There were 10 (50%) children and adolescents who reported problems understanding the disease and treatment in the ESAS. Likewise, 3 (15%) expressed feelings of loneliness. For some, the announcement process had not yet been completed. These children were not only required to go to hospital, but also to take medication, and had been doing so regularly for several years. So what could be going on in their psyches? Does this make them different from the other children around them? These are two legitimate questions to ask. We have noted that the feeling of being different leads them to a situation of self-stigmatization and a tendency to isolate themselves. This underscores the importance of early diagnosis and appropriate, ongoing communication at every stage in the overall management of CAHIV.
In our study, the presence of psychosomatic symptoms (drowsiness, pain, and fatigue) reinforces the close links between psyche and soma. HIV insinuates itself into the body and psyche. Its presence generates physical and/or mental pain, and a feeling of continuous fatigue. These symptoms are a source of anxiety. All these aspects have negative repercussions on night-time sleep, hence the strong tendency to daytime sleepiness. The latter has a negative impact on learning processes since memory consolidation takes place during deep, slow-wave sleep. In this study, 7 (35%) CAHIV had difficulties at school.
As reported, 5 (25%) EAVVIH had dermatoses. These were associated with poor compliance with treatment. These skin lesions can also be linked to a lack of psychic and physical contentment of the skin. According to Anzieu [23], these cracks in the skin refer to an over-fullness translating into a continuity of the two skins.
This study shows an 85% prevalence of anxiety and 15% of depression among CAHIV. This is in line with other studies [10,11]. These studies have reported prevalences ranging from 10% to 50%. HIV infection is a risk factor for the onset of depression in CAHIV. The high prevalence of anxiety in our population was probably linked to the socio-environmental and communication difficulties faced by CAHIV. In fact, they were plagued by numerous questions, with no suitable, dedicated space in which to address them.
The small size of this sample and the lack of previously adapted and validated versions of the anxiety, depression, and quality of life assessment tools are limitations. Future studies would be well advised to develop such tools. A controlled study would enable us to better assess the psychological burden of HIV infection in our context.
HIV infection in children and adolescents poses a real challenge to their psycho-affective development. It affects their bodies, their psyches, and their quality of life. In our context, it disrupts the family system, which is essential to the development of the child and adolescent.
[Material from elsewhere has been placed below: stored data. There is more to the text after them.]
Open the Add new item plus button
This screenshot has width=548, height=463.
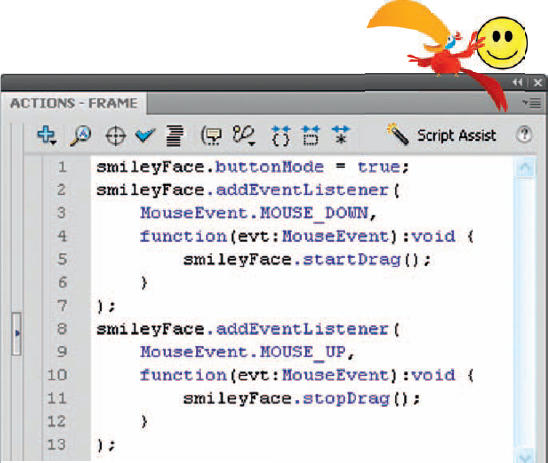(46, 136)
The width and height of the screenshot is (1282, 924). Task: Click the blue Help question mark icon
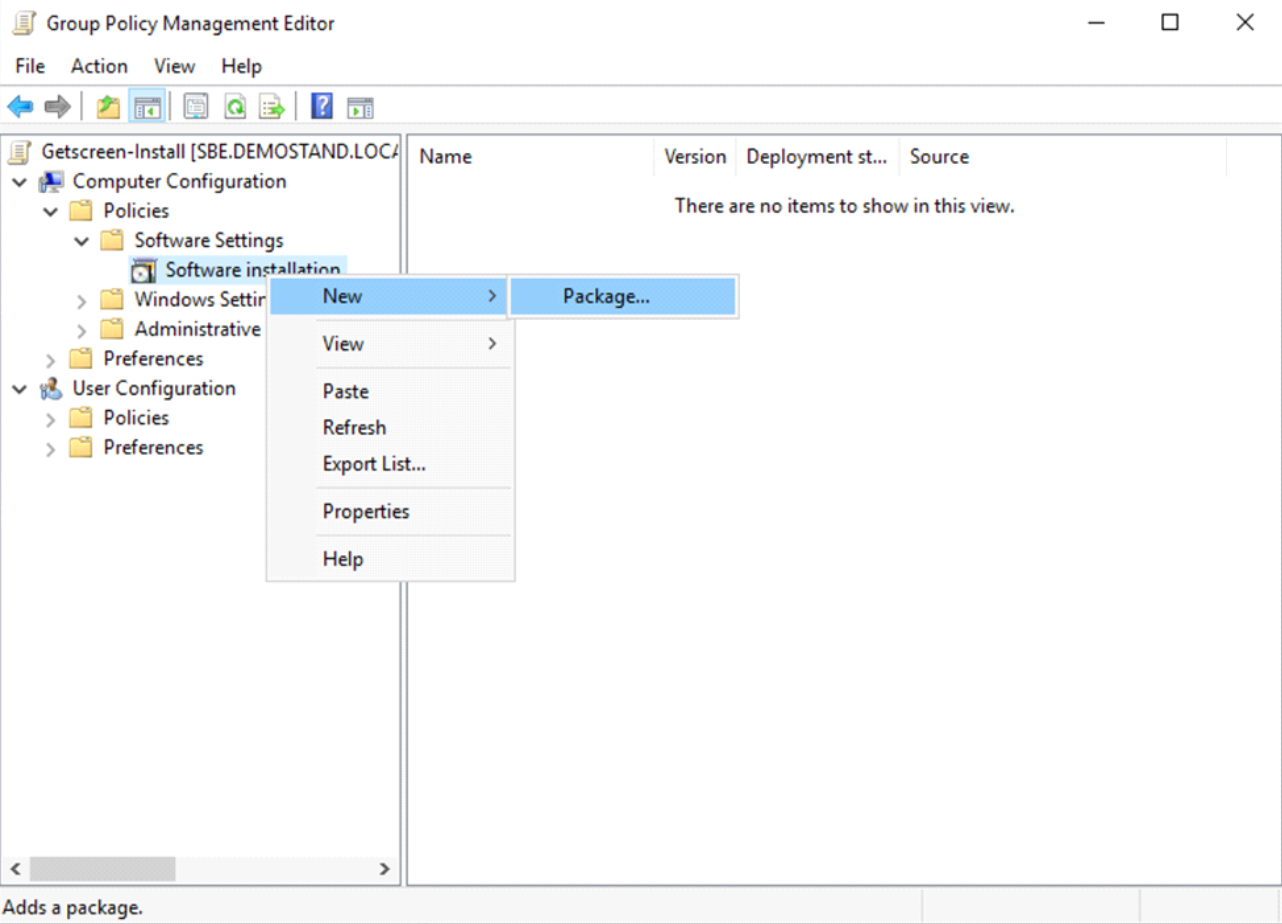click(322, 107)
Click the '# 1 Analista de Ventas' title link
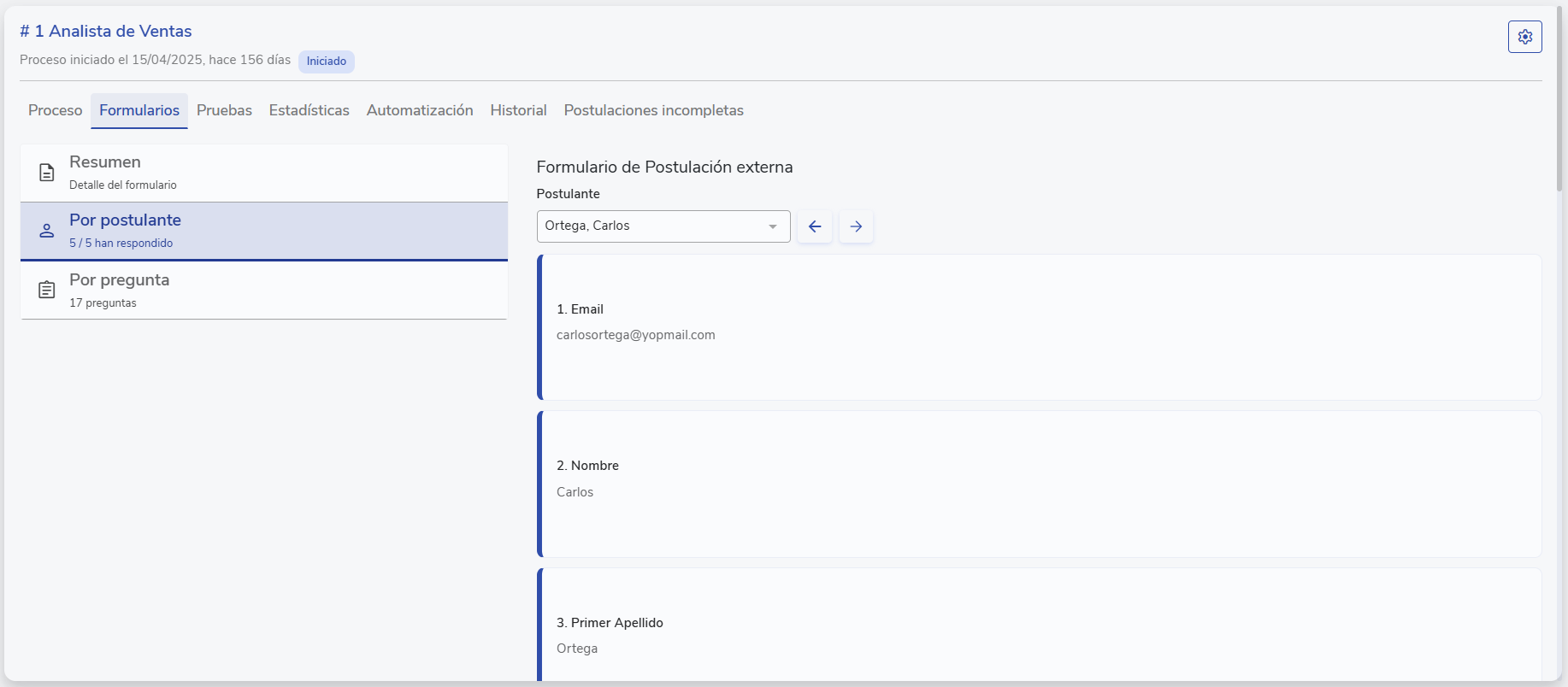The image size is (1568, 687). (x=106, y=31)
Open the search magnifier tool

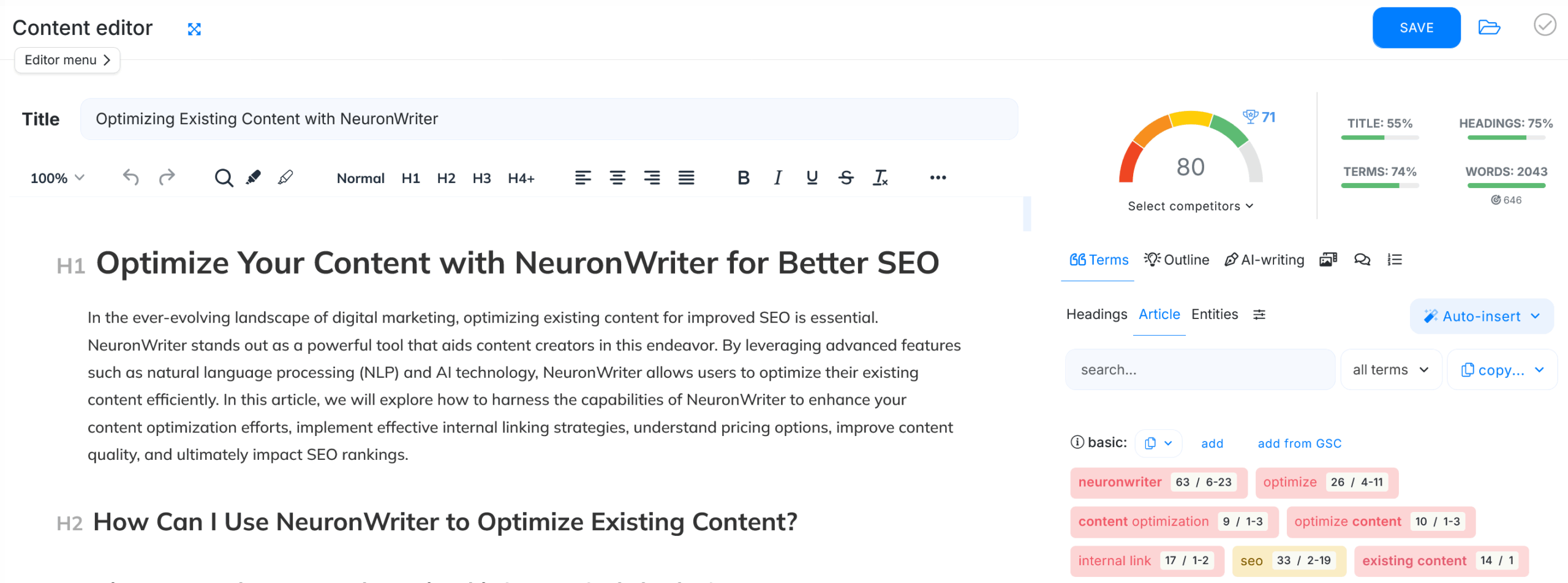point(224,178)
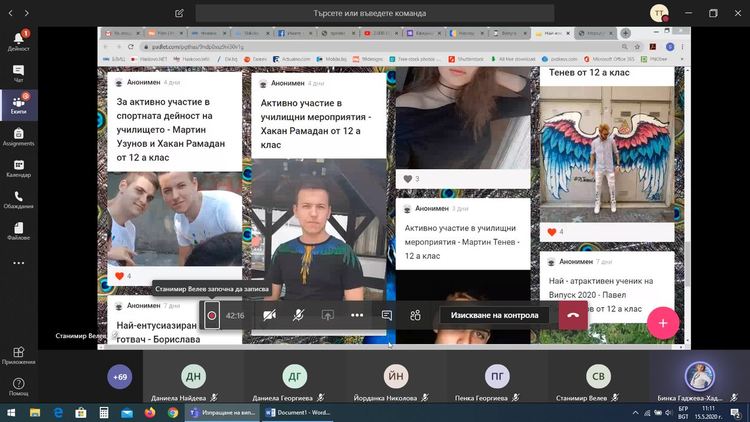Show the meeting conversation panel

pos(386,315)
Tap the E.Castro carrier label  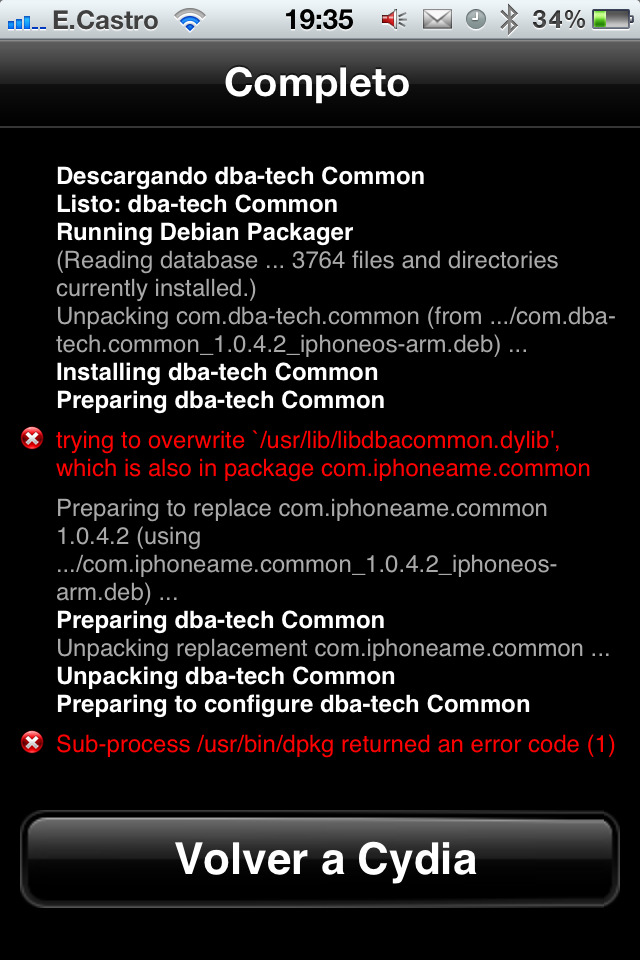(x=105, y=20)
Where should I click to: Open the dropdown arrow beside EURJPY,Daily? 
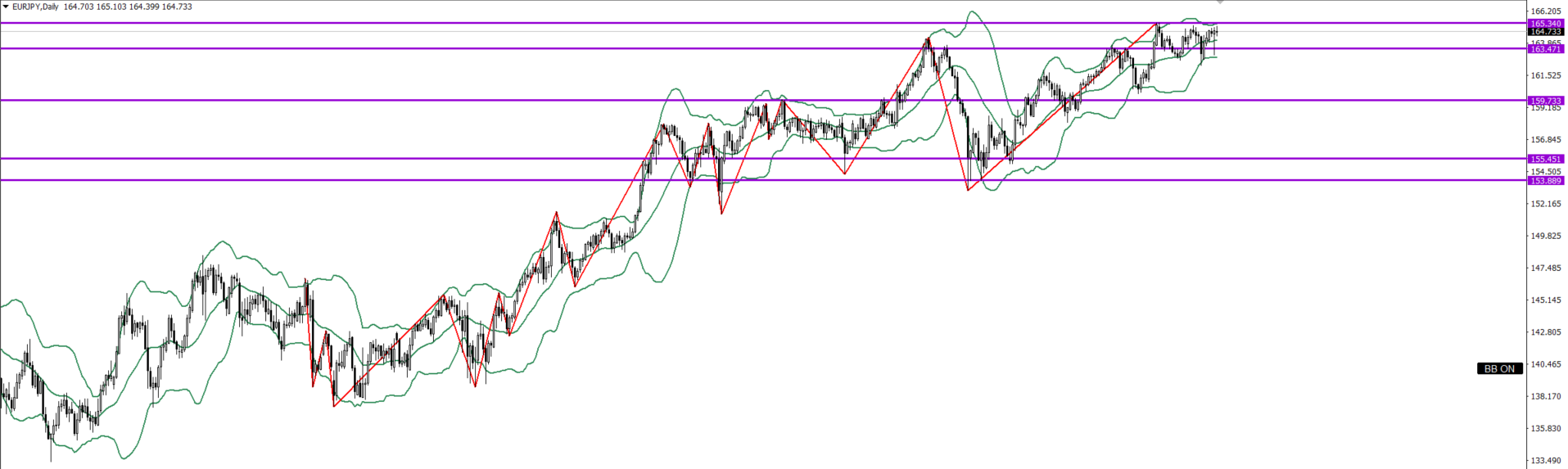(x=6, y=7)
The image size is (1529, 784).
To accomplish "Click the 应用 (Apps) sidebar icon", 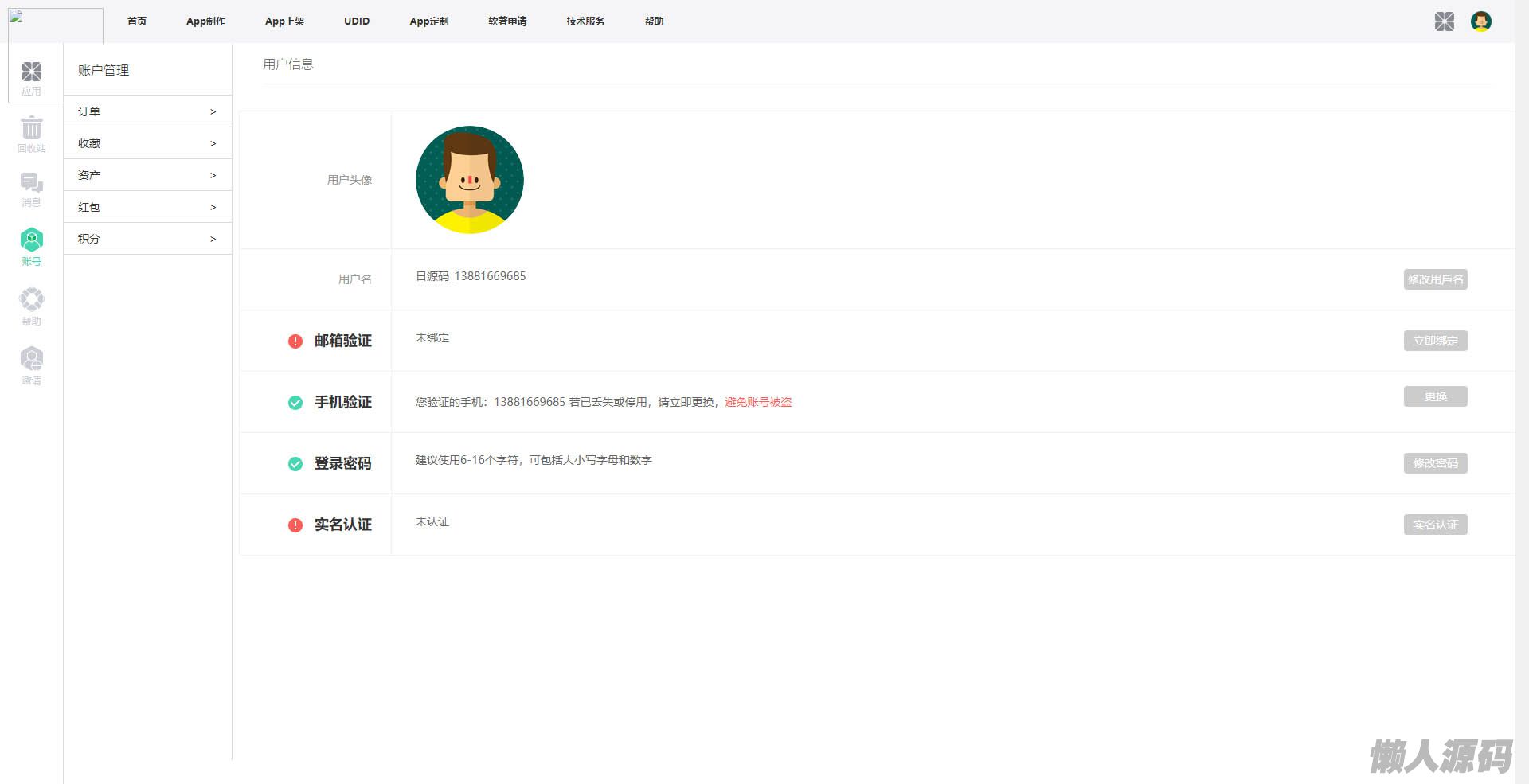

It is a major risk factor for the onset of anxiety and even depression, psychopathological manifestations that have a negative impact on ART compliance and are a source of therapeutic failure. The mental health of CAHIV must be a priority for care teams.
Delegation of tasks from mental health professionals to community health workers is the only way to democratize the management of mental health issues. Indeed, our context is characterized by a shortage of human resources in mental health.